**Document text**:
There is an online casino that has a promotion where you get a 50%
bonus on all of your deposits. So if you deposit $50, you get a $25
bonus. The bonus will be awarded as many times as you want, and you
can make a withdrawal at any time, but as soon as you make a
withdrawal you will not be eligible for a bonus for one week. The
casino also removes all bonuses from your account when you withdraw.
Now there is a game at this casino in which the player will win even
money 49.5% of the time, and lose 50.5%. The maximum bet size for the
game is $100. If you were to deposit $67 and get a $33.50 bonus and
bet $100 in this game, then 49.5% of the time you would win $100
($200.50 - $67 deposit - $33.50 bonus) and 50.5% of the time you would
lose $67. This would make the expected profit from the scenario
$15.67 ($100 x .495 - $67 x .505). This part of the math is easy, but
it gets much more complicated when we add in more hands. I can do it
out by hand for a little longer, but with my limited knowledge of
calculus it starts to get confusing pretty quickly. If we were to
make $100 bets until we won $200 or went broke my math would look
something like this:
Lose first hand: 50.5%
Win first two hands: 24.50% (.495 x .495)
Win, lose, lose: 12.62% (.495 x .505 x .505)
win, lose, win, win: 6.13%
win, lose, win, lose, lose: 3.16%
win, lose, win, lose, win, win: 1.53%
And so on.

**Information provided**:
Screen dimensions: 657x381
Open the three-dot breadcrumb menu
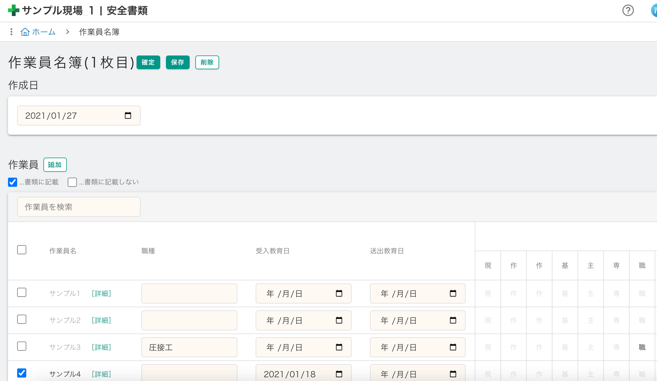(11, 32)
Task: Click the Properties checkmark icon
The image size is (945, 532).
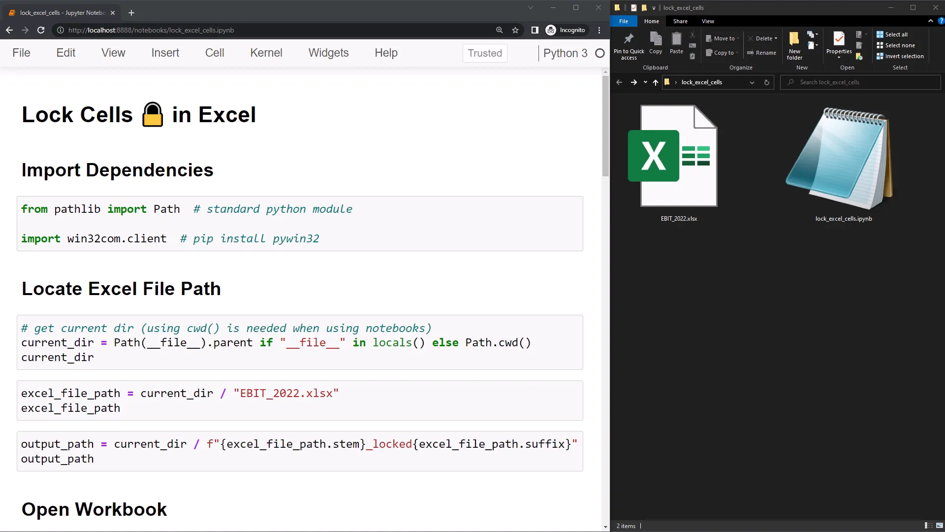Action: tap(839, 38)
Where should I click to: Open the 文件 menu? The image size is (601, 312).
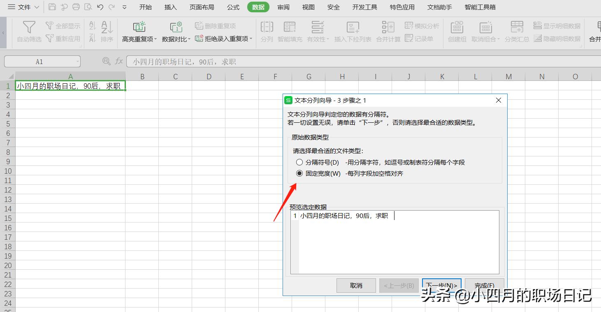coord(23,7)
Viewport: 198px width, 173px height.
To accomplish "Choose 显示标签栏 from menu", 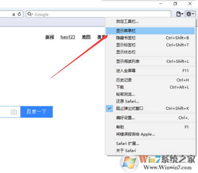I will point(150,45).
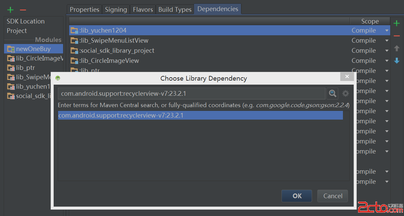Move dependency up with gray arrow

tap(397, 48)
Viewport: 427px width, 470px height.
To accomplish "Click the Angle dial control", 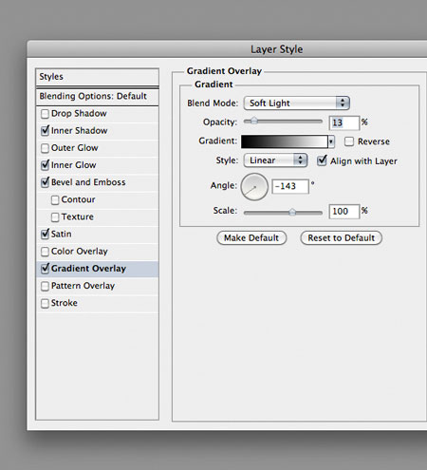I will click(254, 187).
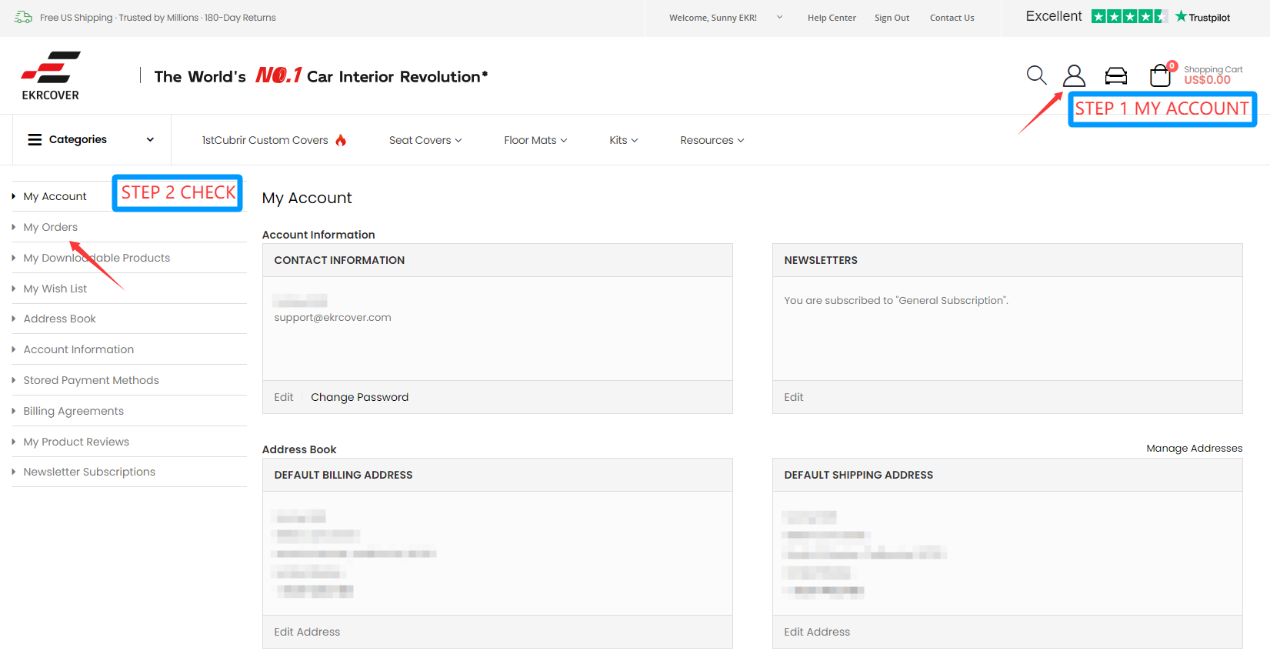Open the user account icon in header
1270x661 pixels.
1074,75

**Given instruction**: Say whether each statement agrees with the casino bonus text, and support each answer with the deciding words of the text, quoted exactly. 1. The maximum bet size for the game is $100. 2. The bonus can be awarded only once. 3. Making a withdrawal leaves any bonuses in the account.

**Final answer**:
1. Yes: "The maximum bet size for the game is $100."
2. No: "The bonus will be awarded as many times as you want"
3. No: "The casino also removes all bonuses from your account when you withdraw."